At the time, Walk Hard was the Judd Apatow-produced comedy that failed to ignite, when pretty much everything else he was involved with was hitting big. Fortunately though, this witty, funny send-up of the biopic genre has gradually spread through word of mouth since.

John C Reilly takes the lead role, loosely based on Johnny Cash, and as his life story is played out, a mix of famous musicians – well, takes on famous musicians mainly – weave in and out of his life. Walk Hard continues to leave some people cold, yet it’s the kind of film that if you lock into its humour, you’re going to be rewatching lots and lots of times. It deserves a far better fate than being the forgotten Judd Apatow movie, certainly…

24. Sex And Death 101

Daniel Waters’ screenwriting career has taken in the likes of Heathers and Batman Returns, but he’s also directed two movies. 2001’s Happy Campers was the first, but it’s Sex And Death 101 that’s particularly worth seeking out. Starring Winona Ryder and Patton Oswalt, the setup sees a man receiving an e-mail that lists all the people he’s ever had sex with in his life, and also those who he is set to engage in some clothless cuddling in the future. There’s a further twist in the tale when Winona Ryder’s character turns up with motives of her own.

Sex And Death 101 may not get to the levels of wonderful darkness that Heathers set, but it’s a low-profile, surprising film, with some excellent performances. It’s certainly a shame that Waters hasn’t directed a motion picture since.

23. The Nines

From the early career of Ryan Reynolds comes The Nines, which sees him featuring alongside Melissa McCarthy and Hope Davis. Each of them take three roles, in a film where three different stories intertwine. We’ve seen that approach before, but here, they intertwine in interesting ways, with dashes of sci-fi and fantasy liberally thrown into the proverbial mix.
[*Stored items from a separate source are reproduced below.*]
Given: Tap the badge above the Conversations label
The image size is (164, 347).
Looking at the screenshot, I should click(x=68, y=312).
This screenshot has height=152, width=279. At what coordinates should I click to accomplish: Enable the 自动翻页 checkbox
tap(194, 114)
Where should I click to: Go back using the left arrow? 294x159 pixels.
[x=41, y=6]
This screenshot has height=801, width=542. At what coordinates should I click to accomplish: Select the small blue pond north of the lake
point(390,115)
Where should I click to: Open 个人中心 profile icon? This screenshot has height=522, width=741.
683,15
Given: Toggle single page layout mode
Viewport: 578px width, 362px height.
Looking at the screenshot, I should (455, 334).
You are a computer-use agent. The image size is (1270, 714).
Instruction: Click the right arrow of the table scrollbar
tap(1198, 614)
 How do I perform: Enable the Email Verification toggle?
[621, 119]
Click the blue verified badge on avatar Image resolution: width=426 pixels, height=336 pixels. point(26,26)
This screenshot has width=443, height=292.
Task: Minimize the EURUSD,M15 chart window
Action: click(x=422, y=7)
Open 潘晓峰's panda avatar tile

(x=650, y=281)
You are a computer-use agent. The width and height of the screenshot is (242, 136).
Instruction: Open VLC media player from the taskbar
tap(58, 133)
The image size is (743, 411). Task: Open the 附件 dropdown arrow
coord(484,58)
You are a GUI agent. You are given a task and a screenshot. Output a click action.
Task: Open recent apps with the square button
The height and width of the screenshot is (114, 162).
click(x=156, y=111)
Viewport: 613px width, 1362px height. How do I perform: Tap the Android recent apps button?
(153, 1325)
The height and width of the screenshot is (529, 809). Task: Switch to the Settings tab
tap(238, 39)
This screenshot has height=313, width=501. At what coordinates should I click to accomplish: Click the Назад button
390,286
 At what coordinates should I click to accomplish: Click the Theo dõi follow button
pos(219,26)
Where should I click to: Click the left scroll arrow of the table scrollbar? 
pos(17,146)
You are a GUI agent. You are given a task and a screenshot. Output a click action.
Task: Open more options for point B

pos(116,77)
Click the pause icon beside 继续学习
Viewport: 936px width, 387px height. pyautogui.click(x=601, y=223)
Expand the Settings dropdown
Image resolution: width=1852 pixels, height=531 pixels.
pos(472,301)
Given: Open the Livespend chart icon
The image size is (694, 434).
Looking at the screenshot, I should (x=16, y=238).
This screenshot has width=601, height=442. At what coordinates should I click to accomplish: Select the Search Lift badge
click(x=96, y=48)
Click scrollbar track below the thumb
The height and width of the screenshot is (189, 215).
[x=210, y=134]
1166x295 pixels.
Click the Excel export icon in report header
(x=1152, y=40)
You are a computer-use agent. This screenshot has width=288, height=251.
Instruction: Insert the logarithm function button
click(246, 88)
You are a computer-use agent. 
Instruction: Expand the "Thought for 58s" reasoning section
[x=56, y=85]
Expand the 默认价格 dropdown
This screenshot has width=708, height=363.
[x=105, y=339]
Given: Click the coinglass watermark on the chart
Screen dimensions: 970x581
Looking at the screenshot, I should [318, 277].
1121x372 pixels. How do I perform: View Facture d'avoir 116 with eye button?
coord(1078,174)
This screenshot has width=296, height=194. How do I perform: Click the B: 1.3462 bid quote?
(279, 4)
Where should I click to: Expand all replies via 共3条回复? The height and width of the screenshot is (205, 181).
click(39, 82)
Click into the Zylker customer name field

John August directed this one, his sole directorial feature effort to date. He has, however, penned screenplays for the likes of Titan A.E., Big Fish and Frankenweenie, and it’s perhaps unsurprising that his storytelling here is so interesting. The film made less than $100,000 at the US box office though, meaning The Nines has tended to be a chance discovery rather than anything more revered. It’s certainly worth scouring the bargain bins for.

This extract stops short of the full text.